# [allgemein] tv aufnehmen mit composite/s-video



## ponda (13. Dezember 2002)

Ich möchte gerne filme etc. von meinem fernseher/videorecorder
mit dem pc aufnehmen, habe allerdings keine "tv karte" im rechner.
ich besitze aber einen composite und s-video eingang (und natürlich audio input). Wenn ich jetzt ein composite kabel anschließe und das andere ende an einen scart-adaper stecke (welcher dann logischerweise auch an den fernseher angeschlossen wird), bleibt der bildschirm schwarz. hab es schon mit vielen progs versucht. wenn ich das composite kabel allerdings an meine camera anschließe, kommt ein bild. wie kann das sein???
wie bekomme ich das tv bild auf meinen bildschirm?

THX


----------



## goela (13. Dezember 2002)

> ich besitze aber einen composite und s-video eingang


Bist Du sicher? Was ist es denn für eine Karte? Mehr Infos bitte!


----------



## El_Schubi (13. Dezember 2002)

öhm ponda du meinst sicher deine grafikkarte oder? da sind dann aber nur ausgänge drauf, es sei denn sie hat einen tv-tuner....


----------



## ponda (13. Dezember 2002)
========================
• _Arbeitsanweisungen_:
1. Geben Sie aus dem Forumsthread zur TV-Aufnahme den Abschnitt wortgetreu wieder, der mit den Worten „ich besitze aber einen composite und s-video eingang (und“ beginnt und mit „goela (13. Dezember 2002)“ schließt.
2. Stellen Sie ausschließlich den Teil der Datensätze, der mit der Zeile mit „will pyautogui.click(x=118, y=349).“ beginnt und mit der Zeile mit „[x=379, y=53]“ endet (beide eingeschlossen), als Markdown-Tabelle mit den Spalten „Nummer“ und „Zeile“ dar. Lassen Sie dabei Leerzeilen weg.

• _Vorliegende Datensätze_:
========================
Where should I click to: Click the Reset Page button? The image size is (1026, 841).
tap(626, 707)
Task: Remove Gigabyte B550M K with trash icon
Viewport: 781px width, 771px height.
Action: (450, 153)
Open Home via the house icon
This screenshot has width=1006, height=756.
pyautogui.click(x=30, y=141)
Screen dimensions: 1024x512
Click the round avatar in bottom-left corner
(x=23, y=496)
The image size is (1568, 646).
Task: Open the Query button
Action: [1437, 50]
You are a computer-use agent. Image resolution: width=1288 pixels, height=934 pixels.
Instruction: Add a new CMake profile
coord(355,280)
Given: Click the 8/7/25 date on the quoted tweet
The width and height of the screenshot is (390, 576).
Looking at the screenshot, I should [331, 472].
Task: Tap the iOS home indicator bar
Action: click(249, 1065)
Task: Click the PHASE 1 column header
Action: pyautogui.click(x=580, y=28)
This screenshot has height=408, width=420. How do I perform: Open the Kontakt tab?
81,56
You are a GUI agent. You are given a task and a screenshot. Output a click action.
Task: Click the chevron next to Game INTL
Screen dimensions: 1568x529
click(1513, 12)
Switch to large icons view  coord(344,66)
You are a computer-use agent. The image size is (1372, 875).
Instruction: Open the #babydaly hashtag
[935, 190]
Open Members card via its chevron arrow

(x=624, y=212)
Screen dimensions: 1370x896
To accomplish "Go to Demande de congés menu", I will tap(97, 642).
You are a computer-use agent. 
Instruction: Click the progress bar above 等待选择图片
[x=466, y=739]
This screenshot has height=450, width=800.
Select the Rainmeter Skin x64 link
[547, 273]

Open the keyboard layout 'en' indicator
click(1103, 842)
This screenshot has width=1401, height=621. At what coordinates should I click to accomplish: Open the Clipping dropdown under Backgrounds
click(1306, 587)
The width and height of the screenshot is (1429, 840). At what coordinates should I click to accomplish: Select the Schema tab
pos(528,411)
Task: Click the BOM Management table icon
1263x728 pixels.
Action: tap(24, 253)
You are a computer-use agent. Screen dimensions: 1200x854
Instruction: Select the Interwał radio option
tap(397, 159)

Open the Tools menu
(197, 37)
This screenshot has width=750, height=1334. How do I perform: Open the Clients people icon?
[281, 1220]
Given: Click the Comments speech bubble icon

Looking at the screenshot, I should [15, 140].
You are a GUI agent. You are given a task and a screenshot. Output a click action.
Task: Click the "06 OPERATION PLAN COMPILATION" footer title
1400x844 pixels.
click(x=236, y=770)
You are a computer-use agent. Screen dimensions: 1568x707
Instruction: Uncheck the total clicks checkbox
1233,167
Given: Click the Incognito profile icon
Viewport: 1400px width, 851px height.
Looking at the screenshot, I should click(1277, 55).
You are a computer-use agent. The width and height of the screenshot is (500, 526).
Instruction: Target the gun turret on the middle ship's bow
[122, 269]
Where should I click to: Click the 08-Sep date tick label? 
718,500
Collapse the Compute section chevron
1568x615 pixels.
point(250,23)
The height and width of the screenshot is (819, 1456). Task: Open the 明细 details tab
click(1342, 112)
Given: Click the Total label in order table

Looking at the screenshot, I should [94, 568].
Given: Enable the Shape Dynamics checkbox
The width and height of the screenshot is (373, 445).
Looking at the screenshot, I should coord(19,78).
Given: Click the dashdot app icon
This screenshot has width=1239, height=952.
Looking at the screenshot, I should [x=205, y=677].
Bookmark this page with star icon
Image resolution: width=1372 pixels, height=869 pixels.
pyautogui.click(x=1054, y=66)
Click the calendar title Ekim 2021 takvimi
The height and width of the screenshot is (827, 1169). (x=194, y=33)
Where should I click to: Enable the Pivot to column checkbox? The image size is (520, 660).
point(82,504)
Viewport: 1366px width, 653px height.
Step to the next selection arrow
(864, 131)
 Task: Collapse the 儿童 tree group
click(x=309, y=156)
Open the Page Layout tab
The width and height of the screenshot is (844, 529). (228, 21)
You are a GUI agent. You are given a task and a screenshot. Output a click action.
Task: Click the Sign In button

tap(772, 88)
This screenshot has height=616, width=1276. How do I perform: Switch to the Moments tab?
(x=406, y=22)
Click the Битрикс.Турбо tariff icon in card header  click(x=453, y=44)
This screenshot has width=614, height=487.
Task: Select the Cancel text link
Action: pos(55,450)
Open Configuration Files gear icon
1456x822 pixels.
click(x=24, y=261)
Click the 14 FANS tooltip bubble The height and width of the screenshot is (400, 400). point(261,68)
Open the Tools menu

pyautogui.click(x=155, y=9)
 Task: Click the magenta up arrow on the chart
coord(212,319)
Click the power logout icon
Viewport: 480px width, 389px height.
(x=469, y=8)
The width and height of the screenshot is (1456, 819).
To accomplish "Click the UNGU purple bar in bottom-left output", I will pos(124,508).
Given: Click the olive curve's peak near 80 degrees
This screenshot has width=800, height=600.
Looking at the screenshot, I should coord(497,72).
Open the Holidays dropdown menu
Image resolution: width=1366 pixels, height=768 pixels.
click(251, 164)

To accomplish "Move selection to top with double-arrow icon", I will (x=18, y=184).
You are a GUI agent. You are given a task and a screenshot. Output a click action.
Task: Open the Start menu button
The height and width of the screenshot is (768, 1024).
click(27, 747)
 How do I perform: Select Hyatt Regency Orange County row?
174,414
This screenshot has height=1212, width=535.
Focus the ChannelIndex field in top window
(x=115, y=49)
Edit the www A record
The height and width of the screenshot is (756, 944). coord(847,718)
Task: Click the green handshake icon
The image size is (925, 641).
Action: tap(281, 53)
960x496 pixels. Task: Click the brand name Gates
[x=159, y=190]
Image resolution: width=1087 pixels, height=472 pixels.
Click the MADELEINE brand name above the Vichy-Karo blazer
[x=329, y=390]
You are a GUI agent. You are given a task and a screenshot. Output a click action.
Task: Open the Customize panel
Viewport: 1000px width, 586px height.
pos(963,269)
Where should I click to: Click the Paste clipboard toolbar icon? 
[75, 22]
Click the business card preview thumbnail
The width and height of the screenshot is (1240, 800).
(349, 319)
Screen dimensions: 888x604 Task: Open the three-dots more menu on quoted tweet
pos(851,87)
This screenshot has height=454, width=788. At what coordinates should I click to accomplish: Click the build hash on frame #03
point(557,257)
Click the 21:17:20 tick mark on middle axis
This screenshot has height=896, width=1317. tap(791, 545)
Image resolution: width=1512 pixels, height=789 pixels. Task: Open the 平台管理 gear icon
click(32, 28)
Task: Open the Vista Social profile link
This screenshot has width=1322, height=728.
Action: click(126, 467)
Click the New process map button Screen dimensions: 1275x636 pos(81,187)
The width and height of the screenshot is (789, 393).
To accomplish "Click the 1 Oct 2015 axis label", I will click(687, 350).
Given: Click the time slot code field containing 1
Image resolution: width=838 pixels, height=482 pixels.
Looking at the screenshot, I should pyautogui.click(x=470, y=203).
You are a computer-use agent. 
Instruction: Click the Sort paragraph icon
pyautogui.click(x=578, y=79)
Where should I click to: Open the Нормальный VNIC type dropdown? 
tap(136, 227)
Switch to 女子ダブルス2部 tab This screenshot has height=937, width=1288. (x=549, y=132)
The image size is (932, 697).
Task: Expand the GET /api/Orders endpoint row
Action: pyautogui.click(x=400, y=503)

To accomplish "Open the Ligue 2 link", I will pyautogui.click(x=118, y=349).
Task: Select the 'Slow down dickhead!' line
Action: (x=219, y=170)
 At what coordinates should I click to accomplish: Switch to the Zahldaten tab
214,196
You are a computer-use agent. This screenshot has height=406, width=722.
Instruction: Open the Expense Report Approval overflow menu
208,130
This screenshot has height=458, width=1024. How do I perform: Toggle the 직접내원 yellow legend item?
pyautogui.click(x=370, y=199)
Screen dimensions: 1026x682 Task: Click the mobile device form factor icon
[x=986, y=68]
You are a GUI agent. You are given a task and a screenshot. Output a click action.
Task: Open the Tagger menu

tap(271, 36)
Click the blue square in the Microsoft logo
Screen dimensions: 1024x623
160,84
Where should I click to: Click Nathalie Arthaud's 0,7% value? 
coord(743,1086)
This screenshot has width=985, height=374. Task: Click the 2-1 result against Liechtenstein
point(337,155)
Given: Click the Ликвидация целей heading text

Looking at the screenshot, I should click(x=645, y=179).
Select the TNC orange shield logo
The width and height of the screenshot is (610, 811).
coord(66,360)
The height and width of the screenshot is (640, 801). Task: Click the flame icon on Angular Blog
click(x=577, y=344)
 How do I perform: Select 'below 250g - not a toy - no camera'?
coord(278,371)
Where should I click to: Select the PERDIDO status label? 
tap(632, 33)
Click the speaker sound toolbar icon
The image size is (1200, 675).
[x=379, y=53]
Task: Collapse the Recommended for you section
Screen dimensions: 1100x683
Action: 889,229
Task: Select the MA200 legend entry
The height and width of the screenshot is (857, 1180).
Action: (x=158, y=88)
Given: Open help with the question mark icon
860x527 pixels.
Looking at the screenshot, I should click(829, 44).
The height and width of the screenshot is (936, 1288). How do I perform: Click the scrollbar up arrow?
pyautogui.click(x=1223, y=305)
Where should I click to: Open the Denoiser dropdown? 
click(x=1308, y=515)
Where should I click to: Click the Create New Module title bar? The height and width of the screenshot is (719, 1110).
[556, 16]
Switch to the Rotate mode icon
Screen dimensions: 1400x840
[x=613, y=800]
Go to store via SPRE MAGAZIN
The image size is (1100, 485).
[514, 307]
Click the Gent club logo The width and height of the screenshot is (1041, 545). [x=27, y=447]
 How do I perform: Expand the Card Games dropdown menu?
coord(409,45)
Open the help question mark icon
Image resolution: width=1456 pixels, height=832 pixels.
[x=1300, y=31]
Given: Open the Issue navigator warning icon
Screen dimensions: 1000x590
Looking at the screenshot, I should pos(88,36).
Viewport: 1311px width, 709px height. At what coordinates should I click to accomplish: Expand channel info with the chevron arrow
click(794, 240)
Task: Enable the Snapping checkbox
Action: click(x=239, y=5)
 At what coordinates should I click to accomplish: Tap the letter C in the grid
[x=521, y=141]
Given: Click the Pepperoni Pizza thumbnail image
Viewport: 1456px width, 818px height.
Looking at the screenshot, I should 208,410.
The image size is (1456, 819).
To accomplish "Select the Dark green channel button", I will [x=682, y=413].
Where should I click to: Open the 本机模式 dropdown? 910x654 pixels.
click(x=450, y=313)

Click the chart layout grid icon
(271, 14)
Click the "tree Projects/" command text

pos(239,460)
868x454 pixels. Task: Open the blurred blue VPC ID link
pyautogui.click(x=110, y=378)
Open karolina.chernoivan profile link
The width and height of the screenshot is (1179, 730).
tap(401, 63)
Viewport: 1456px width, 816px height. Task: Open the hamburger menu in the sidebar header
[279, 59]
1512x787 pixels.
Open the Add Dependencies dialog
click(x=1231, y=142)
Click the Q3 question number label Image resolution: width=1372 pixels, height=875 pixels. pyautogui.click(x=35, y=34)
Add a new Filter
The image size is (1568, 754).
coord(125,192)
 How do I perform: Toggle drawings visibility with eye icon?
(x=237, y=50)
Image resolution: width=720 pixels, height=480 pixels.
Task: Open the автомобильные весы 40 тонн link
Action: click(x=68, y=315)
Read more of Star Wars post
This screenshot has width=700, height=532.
========================
• _Ergebnisse je Aufgabe_:
1.
ich besitze aber einen composite und s-video eingang (und natürlich audio input). Wenn ich jetzt ein composite kabel anschließe und das andere ende an einen scart-adaper stecke (welcher dann logischerweise auch an den fernseher angeschlossen wird), bleibt der bildschirm schwarz. hab es schon mit vielen progs versucht. wenn ich das composite kabel allerdings an meine camera anschließe, kommt ein bild. wie kann das sein???
wie bekomme ich das tv bild auf meinen bildschirm?

THX


----------



## goela (13. Dezember 2002)

2.
| Nummer | Zeile |
|---|---|
| 1 | To accomplish "Open the Ligue 2 link", I will pyautogui.click(x=118, y=349). |
| 2 | Task: Select the 'Slow down dickhead!' line |
| 3 | Action: (x=219, y=170) |
| 4 |  At what coordinates should I click to accomplish: Switch to the Zahldaten tab |
| 5 | 214,196 |
| 6 | You are a computer-use agent. This screenshot has height=406, width=722. |
| 7 | Instruction: Open the Expense Report Approval overflow menu |
| 8 | 208,130 |
| 9 | This screenshot has height=458, width=1024. How do I perform: Toggle the 직접내원 yellow legend item? |
| 10 | pyautogui.click(x=370, y=199) |
| 11 | Screen dimensions: 1026x682 Task: Click the mobile device form factor icon |
| 12 | [x=986, y=68] |
| 13 | You are a GUI agent. You are given a task and a screenshot. Output a click action. |
| 14 | Task: Open the Tagger menu |
| 15 | tap(271, 36) |
| 16 | Click the blue square in the Microsoft logo |
| 17 | Screen dimensions: 1024x623 |
| 18 | 160,84 |
| 19 | Where should I click to: Click Nathalie Arthaud's 0,7% value?  |
| 20 | coord(743,1086) |
| 21 | This screenshot has width=985, height=374. Task: Click the 2-1 result against Liechtenstein |
| 22 | point(337,155) |
| 23 | Given: Click the Ликвидация целей heading text |
| 24 | Looking at the screenshot, I should click(x=645, y=179). |
| 25 | Select the TNC orange shield logo |
| 26 | The width and height of the screenshot is (610, 811). |
| 27 | coord(66,360) |
| 28 | The height and width of the screenshot is (640, 801). Task: Click the flame icon on Angular Blog |
| 29 | click(x=577, y=344) |
| 30 |  How do I perform: Select 'below 250g - not a toy - no camera'? |
| 31 | coord(278,371) |
| 32 | Where should I click to: Select the PERDIDO status label?  |
| 33 | tap(632, 33) |
| 34 | Click the speaker sound toolbar icon |
| 35 | The image size is (1200, 675). |
| 36 | [x=379, y=53] |